Lo cierto es que “el ser humano está muy poco interesado en conocer la verdad, pero sí debería de estarlo al menos en su supervivencia”. Este es lo que expone Howard Beale, un presentador de noticias trastornado y reconvertido en gurú apocalíptico, en la película Network dirigida por Sidney Lumet en 1976. El personaje está interpretado por Peter Finch y obtuvo el Oscar a título postumo como mejor actor principal en 1977.
Beale se considera un elegido y "anuncia la verdad porque sale en la televisión" medio por el que se informa, según explica en otro de sus desquiciados sermones, el grueso de la masa ya que sólo el 15% sigue los periódicos y menos del 3% lee libros.
Beale reprocha a los telespectadores guarecerse pasivamente en sus hogares en un momento de cataclismo económico y social confiados en mantener así sus comodidades y les impulsa a montar en cólera. Aún va más allá y anuncia su suicidio en directo. Para regocijo de los ejecutivos de la cadena, especialmente la despiadada Diana Christensen interpretada por la bellísima Fane Dunaway, los índices de audiencia se disparan. Sólo Max Schumaker ( William Holden ), veterano jefe de informativos, ejerce el papel de hombre maduro y decente que lucha honestamente por resistirse, sin demasiado éxito, a este vórtice de indecencia y agresividad.

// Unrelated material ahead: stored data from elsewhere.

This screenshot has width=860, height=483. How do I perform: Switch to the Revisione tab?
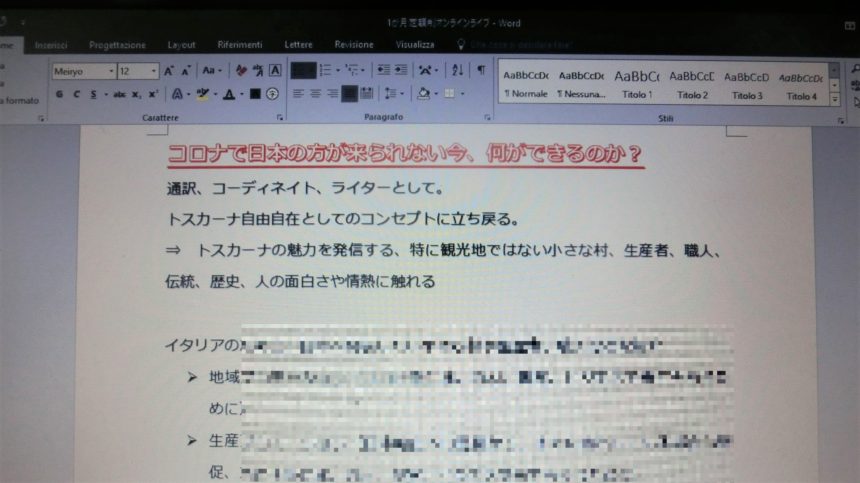coord(354,45)
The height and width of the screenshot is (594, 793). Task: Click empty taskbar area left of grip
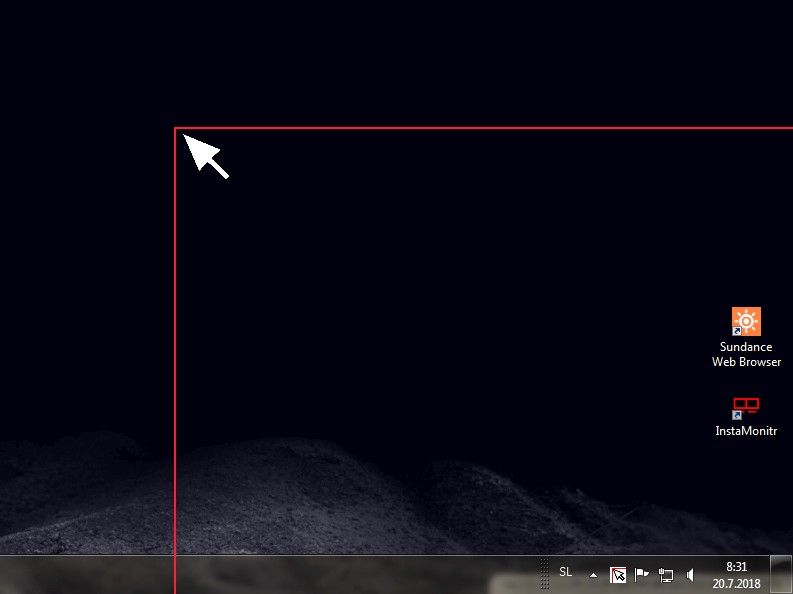click(350, 575)
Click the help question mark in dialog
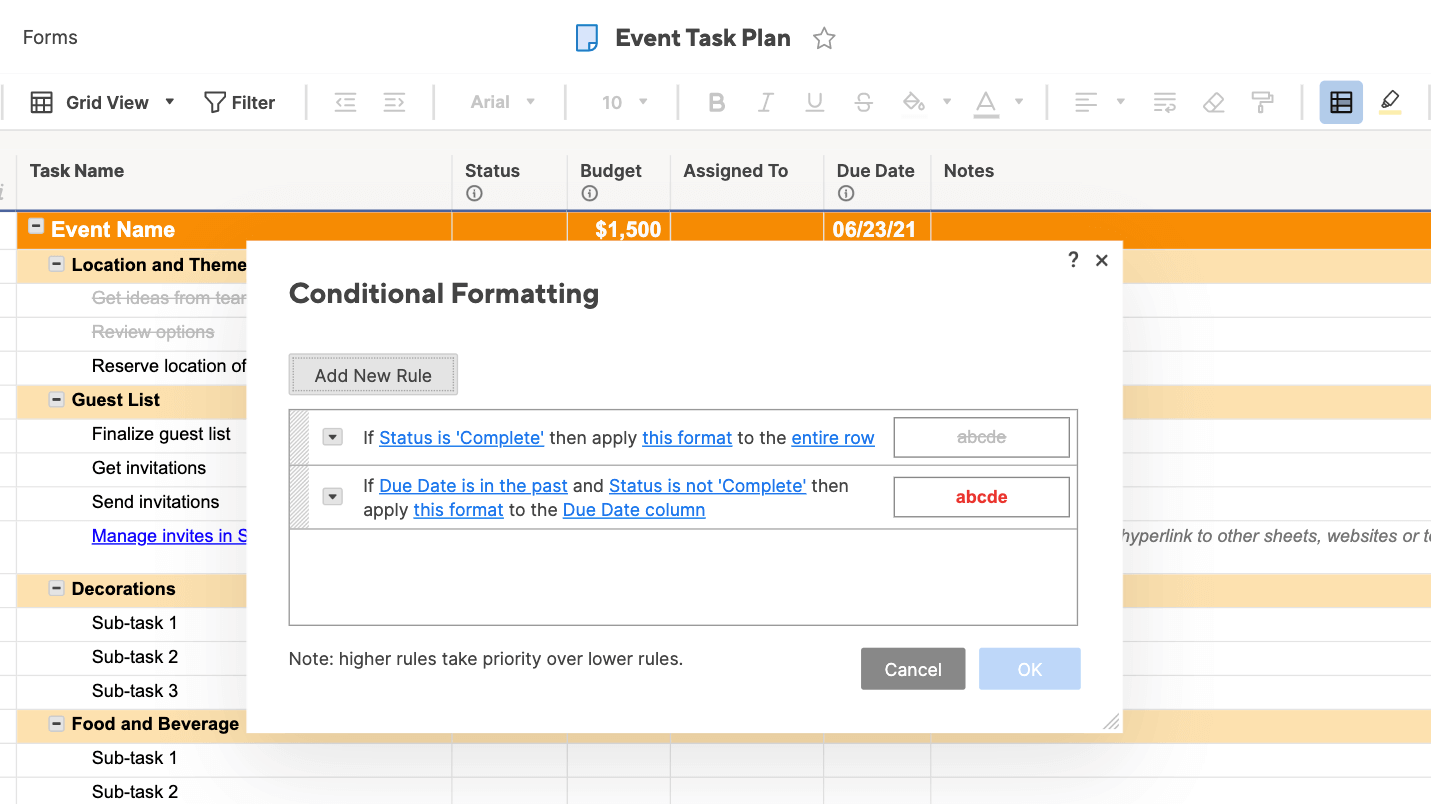The image size is (1431, 804). tap(1073, 260)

Sin embargo lo que aparentemente es presentado como un acto de rebelión contra el sistema es finalmente controlado y absorbido por el mismo sistema. A medida que se vuelve más previsible y profundo el interés por el mensaje de Beale acaba por decaer y los índices de audiencia por desplomarse.
Lo que hace 40 años era una alegoría, una exagerada metáfora del mercado de la televisión, hoy es el panorama habitual; obscenidad, amoralidad, explotación de grotescos monstruos y, sobre todo, desinformación y manipulación, apelando a los sentimientos más bajos y arrebatados del espectador. La agitación tiene poco de libre y espontánea y mucho de estudiado proceso de ingeniería social.
Cuando decrece el interés de los espectadores o cambia el mensaje a transmitir, el infeliz monigote es sacrificado para deleite de la salvaje recua de yonkis adictos a la sangre y los dramas. Y así se nutren de sensaciones los cerebros carentes de ideas.
La verdad hace tiempo que ha dejado de tener importancia, pero, aún peor, las ideas propias están en peligro de extinción y sin ellas la autonomía del individuo no sobrevivirá a la dictadura de las audiencias y los algoritmos.